Why Parents Choose (June 2016)

Students accessing school choice demonstrate a better grasp of civic virtues – those areas typical thought of as being the domain of public schools. But choice students demonstrate higher levels of political tolerance, civic skills, future political participation, and volunteering when compared to public schools students. These results appear to be caused, at least in part, by choosing to attend faith-based schools.

Can Markets Make Citizens? (June 2014)

Critics often argue that school choice programs will gut public schools and harm those students who remain in those schools. In fact, the data shows the opposite to be true. Students who choose to remain in their public schools demonstrate increased academic gains when school choice is introduced to their market.
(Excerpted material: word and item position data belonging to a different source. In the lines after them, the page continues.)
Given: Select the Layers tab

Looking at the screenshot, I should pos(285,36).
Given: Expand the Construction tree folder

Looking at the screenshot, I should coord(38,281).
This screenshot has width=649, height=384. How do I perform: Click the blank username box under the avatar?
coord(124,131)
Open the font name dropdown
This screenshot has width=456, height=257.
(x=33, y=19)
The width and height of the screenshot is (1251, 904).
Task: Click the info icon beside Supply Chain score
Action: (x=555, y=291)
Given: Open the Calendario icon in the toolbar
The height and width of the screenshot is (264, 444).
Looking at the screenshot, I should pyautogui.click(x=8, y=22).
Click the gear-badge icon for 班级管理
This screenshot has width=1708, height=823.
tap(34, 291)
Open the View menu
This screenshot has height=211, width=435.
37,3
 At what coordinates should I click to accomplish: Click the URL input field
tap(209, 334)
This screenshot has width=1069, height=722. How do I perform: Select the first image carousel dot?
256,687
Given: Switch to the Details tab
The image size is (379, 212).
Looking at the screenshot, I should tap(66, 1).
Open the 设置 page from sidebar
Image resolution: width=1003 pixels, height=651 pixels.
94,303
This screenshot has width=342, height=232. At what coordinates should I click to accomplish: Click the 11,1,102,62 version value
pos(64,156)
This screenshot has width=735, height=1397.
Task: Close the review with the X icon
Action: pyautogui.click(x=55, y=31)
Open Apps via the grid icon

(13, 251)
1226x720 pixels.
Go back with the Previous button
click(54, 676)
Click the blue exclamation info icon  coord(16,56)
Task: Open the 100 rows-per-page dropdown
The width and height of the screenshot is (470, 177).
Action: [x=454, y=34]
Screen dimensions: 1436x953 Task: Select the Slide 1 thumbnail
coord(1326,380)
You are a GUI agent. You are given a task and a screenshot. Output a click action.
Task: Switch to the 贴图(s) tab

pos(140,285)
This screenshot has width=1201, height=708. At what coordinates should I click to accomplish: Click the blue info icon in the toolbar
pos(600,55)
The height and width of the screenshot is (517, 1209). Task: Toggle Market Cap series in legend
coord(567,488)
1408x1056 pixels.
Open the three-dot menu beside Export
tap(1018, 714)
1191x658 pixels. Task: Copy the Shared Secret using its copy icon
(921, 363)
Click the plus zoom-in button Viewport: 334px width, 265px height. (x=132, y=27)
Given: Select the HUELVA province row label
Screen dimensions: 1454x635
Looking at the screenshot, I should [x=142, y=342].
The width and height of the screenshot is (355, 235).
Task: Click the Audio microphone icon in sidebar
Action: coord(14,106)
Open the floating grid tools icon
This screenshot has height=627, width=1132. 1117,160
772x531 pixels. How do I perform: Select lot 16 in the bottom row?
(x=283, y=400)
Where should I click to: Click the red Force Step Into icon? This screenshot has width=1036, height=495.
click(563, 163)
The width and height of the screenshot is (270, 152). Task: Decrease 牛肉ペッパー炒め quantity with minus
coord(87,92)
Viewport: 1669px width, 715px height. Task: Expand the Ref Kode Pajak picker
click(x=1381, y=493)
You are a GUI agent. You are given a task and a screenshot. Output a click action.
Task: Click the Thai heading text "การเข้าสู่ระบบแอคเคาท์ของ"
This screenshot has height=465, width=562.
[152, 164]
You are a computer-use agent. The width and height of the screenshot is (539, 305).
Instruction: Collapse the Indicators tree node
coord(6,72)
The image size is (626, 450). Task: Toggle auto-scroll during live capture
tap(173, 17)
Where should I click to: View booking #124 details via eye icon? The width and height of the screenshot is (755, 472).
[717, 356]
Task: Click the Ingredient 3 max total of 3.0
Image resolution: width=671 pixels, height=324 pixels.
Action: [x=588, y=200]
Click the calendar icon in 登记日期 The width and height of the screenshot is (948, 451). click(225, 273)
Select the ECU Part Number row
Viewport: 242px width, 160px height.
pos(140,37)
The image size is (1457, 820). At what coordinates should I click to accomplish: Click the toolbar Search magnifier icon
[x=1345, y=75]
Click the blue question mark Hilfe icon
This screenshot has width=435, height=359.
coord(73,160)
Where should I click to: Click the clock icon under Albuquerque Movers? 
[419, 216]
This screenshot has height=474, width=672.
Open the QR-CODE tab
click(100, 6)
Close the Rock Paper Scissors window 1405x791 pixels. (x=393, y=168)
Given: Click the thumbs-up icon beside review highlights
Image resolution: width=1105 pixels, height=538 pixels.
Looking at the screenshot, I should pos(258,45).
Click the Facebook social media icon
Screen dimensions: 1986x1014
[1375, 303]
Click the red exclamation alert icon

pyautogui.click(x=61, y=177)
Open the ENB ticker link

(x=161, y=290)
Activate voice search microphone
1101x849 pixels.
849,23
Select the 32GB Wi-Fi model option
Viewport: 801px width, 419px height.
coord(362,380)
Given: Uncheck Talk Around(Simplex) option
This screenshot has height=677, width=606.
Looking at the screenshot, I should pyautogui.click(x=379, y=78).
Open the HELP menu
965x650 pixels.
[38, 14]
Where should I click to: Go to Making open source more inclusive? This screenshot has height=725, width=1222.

Whether it is because the student who attend that school are now all committed to that school being the best fit for them, or because market forces of competition have brought innovation and improvement, the fact remains that public school students benefit from the presence of school choice. This is particularly true for lower-income students, but is generally true for all students.

Effects of Scaling Up Private School Choice Programs on Public School Students (February 2020)

A fuller bibliography of school choice research may be found here:

School Choice Bibliography

Finally, recent national polling on attitudes toward programs like Backpack Bill in which state funding follows students to the school of their choice show dramatic and overwhelming support from parents. A significant majority of both parties and of the four largest ethnic/racial populations now support policies like Backpack Bill.